I quickly moved from that to a C64 myself and again quickly to an Apple IIc which I had throughout my high school years. This computer was the best and I wouldn’t have traded it for anything back then. I even loved the green monochrome screen. My favorite games for the Apple were of course both Castle Wolfenstein games, Choplifter, Biolstoad (overhead fighting game where two fighters swung large clubs at each other), a graphic adventure called Critical Mass and quite a few others including all the Infocom Text Adventures. I don’t think I ever had a store bought game as all had the awesome hacker/bbs screens before opening up the game. I know that sounds terrible now, but everyone I knew all had disks with tons of games on them — all hacked copies.
At this time we were in what as know as the “Crash” and for a while I had nothing new. Until the NES came out and I remember not thinking that was that good. I know, duh! But I went for the new Sega Master System , thus starting my love affair with SEGA. The following systems went something like this — After the SMS, bought the Genesis, Skipped the Saturn, Bought a Super Nintendo (Donkey Kong Country just amazed me at the time), Gameboy (all variations), N64 , Sony Playstation, Sega Dreamcast, Nintendo Gamecube, Sony PS2, and Nintendo Game Cube. I basically had them all and loved them all.

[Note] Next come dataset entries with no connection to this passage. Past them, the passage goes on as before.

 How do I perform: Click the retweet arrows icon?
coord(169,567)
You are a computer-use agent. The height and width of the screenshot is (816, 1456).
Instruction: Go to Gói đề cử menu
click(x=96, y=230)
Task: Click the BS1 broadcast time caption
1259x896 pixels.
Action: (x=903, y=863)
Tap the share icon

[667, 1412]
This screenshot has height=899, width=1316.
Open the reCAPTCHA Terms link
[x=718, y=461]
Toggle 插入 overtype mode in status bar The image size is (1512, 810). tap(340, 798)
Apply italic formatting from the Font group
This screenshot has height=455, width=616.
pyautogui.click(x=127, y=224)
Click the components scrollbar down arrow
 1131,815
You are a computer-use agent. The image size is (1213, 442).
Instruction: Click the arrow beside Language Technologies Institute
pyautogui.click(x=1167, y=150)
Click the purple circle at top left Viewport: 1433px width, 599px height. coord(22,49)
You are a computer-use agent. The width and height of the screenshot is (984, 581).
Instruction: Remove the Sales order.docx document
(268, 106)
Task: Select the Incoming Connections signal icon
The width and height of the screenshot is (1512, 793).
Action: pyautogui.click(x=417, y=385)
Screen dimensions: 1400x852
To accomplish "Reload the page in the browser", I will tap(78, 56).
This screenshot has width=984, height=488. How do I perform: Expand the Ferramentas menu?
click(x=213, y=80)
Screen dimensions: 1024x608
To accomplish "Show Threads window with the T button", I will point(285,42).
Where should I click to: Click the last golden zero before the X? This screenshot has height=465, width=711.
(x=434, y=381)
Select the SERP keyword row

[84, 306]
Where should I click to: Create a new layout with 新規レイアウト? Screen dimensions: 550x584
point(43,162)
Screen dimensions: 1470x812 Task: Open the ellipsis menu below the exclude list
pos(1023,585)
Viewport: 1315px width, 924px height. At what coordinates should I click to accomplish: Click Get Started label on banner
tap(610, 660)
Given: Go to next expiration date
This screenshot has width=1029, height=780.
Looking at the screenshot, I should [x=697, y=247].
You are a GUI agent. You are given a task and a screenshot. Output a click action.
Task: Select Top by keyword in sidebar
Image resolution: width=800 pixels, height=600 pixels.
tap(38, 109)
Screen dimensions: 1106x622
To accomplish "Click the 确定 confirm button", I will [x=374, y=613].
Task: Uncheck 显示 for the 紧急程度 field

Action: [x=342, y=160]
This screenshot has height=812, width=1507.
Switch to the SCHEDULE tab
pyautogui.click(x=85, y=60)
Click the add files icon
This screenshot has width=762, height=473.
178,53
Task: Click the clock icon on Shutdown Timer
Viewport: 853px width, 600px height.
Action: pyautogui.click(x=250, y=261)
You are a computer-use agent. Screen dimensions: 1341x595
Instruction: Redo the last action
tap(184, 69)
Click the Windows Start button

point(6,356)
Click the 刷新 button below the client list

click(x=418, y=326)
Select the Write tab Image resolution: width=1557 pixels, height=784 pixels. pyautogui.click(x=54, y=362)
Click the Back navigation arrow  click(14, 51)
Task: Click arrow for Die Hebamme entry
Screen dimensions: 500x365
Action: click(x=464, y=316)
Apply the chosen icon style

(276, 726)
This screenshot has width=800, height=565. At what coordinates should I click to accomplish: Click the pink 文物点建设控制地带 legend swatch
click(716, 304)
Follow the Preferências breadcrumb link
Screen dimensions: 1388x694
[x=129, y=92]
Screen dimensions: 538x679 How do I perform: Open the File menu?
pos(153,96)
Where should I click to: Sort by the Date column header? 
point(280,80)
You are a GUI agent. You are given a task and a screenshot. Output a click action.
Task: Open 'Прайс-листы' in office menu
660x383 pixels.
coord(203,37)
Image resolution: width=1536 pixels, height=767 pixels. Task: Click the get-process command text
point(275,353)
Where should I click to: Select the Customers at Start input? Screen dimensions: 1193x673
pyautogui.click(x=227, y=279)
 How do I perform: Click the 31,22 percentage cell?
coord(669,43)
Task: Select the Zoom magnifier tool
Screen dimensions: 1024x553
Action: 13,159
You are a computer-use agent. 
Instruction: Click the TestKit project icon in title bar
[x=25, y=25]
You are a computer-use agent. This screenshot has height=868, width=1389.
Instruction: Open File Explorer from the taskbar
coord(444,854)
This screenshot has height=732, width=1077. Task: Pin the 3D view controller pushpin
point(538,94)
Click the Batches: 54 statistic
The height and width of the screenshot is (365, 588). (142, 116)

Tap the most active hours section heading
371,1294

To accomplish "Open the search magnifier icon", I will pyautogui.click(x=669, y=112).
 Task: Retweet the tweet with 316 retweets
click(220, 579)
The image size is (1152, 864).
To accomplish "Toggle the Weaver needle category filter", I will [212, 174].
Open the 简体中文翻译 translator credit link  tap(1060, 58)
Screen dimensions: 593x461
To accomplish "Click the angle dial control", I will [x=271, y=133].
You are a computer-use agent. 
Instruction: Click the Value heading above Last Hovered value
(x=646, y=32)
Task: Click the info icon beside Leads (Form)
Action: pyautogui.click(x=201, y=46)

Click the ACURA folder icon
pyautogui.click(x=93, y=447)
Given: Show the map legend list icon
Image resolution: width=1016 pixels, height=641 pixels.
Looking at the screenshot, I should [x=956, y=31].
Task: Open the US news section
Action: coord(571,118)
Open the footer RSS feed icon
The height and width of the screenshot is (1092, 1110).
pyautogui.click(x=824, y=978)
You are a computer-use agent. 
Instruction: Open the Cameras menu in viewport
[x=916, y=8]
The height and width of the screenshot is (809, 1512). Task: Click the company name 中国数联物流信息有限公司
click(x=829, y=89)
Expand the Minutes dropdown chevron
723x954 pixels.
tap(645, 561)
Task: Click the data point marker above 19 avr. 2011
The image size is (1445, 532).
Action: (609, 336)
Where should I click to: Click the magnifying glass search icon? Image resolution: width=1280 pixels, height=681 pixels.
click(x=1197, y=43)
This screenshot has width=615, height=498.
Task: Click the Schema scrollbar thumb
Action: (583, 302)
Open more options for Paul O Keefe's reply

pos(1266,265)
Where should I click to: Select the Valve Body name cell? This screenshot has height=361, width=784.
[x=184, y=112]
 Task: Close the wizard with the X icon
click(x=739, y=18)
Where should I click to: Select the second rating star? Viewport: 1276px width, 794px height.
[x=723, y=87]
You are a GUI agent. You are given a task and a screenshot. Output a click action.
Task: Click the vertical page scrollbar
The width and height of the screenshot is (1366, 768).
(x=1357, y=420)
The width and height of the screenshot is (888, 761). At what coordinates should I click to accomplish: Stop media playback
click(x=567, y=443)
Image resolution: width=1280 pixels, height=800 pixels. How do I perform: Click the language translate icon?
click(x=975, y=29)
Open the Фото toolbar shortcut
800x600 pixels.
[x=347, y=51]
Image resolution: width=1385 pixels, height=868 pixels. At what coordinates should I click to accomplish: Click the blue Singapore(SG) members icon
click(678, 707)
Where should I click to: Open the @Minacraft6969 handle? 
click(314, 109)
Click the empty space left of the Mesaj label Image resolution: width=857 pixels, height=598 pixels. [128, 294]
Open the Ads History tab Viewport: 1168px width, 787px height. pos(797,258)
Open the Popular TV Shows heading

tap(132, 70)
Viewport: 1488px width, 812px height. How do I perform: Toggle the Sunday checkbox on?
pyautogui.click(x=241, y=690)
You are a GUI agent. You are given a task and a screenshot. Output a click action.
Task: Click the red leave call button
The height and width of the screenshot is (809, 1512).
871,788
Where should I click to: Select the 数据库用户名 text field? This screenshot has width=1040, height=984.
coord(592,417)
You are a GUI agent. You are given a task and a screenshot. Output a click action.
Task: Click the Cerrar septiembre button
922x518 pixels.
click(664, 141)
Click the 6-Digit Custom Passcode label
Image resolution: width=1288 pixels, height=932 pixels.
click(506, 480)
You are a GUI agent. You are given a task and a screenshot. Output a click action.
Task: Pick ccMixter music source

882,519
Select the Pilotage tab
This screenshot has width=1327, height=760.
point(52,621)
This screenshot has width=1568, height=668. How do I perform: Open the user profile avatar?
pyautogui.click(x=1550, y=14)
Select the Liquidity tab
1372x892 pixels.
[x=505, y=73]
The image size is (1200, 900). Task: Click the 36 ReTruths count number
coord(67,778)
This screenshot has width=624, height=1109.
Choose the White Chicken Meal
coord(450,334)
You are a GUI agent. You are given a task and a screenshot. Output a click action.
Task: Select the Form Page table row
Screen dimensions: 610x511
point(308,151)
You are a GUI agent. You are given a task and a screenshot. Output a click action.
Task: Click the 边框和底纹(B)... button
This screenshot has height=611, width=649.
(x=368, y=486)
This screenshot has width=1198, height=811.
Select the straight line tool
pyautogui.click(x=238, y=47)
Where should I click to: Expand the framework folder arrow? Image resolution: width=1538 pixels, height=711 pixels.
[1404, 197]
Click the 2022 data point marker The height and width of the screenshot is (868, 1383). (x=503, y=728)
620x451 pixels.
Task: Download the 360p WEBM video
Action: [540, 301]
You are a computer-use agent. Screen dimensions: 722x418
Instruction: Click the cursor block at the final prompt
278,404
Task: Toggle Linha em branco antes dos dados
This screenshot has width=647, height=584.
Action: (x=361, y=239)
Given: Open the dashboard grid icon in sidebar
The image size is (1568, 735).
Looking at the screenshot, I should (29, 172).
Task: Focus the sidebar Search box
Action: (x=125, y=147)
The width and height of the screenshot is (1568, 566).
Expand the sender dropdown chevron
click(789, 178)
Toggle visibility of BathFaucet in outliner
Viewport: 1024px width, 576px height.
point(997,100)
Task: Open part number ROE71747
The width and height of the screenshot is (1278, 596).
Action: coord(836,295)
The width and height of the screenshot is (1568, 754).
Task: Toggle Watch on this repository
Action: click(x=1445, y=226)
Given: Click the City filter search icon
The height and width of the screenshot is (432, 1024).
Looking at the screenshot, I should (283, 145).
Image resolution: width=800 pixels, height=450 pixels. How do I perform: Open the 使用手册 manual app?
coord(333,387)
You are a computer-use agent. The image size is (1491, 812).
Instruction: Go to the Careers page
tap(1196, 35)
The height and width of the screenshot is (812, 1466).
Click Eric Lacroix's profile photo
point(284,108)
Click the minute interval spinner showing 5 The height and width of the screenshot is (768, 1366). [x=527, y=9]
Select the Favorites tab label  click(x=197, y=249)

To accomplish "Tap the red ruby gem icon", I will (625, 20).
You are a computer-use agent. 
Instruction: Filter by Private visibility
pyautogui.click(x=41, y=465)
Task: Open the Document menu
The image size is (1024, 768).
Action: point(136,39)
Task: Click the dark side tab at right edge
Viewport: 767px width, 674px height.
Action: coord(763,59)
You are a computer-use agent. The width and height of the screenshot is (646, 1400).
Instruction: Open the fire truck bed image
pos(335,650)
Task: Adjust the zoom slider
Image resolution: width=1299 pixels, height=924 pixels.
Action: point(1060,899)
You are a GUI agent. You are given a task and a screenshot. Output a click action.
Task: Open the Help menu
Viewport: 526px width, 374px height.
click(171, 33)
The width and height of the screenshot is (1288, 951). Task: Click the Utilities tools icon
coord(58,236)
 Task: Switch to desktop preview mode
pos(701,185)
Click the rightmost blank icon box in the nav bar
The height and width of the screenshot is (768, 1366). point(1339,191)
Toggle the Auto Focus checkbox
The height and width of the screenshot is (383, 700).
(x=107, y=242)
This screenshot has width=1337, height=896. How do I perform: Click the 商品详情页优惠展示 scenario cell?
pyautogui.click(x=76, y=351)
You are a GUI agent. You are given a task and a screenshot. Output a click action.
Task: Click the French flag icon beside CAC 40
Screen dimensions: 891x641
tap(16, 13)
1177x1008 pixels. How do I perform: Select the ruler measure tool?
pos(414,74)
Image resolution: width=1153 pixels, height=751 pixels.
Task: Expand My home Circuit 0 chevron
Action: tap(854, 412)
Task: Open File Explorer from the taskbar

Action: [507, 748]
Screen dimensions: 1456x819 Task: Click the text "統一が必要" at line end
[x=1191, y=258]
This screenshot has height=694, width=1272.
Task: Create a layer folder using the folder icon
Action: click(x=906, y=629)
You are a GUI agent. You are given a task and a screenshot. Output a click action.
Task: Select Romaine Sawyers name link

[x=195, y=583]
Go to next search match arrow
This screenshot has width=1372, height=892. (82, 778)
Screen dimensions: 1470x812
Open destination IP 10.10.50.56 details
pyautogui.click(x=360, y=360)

Today I have a collection made up of some of my original games and toys as well as some arcade games that hold special places in my heart. I currently have a nice collection of original stand-up arcade games which you can see by clicking on the link along the left hand menu. I collect Atari 2600 games to play on my Atari 7800. I have a Vectrex, Colecovision, Intellivision, Sega Genesis/CD, Tubro Grafx, Odyssey II, Apple IIc, Timex Sinclair 1000 and lots of electronic hand-held games and gaming memorabilia.
The bottom line is I just love video games. Mostly past, but more and more with the advent of the Nintendo DS and Wii, the present and future as well. But I am akin to think that most of the games these days are getting to real to life and are starting to not look like video games to me anymore. I miss pixels, sprites and blocks. I miss video game music, tunes and theme songs.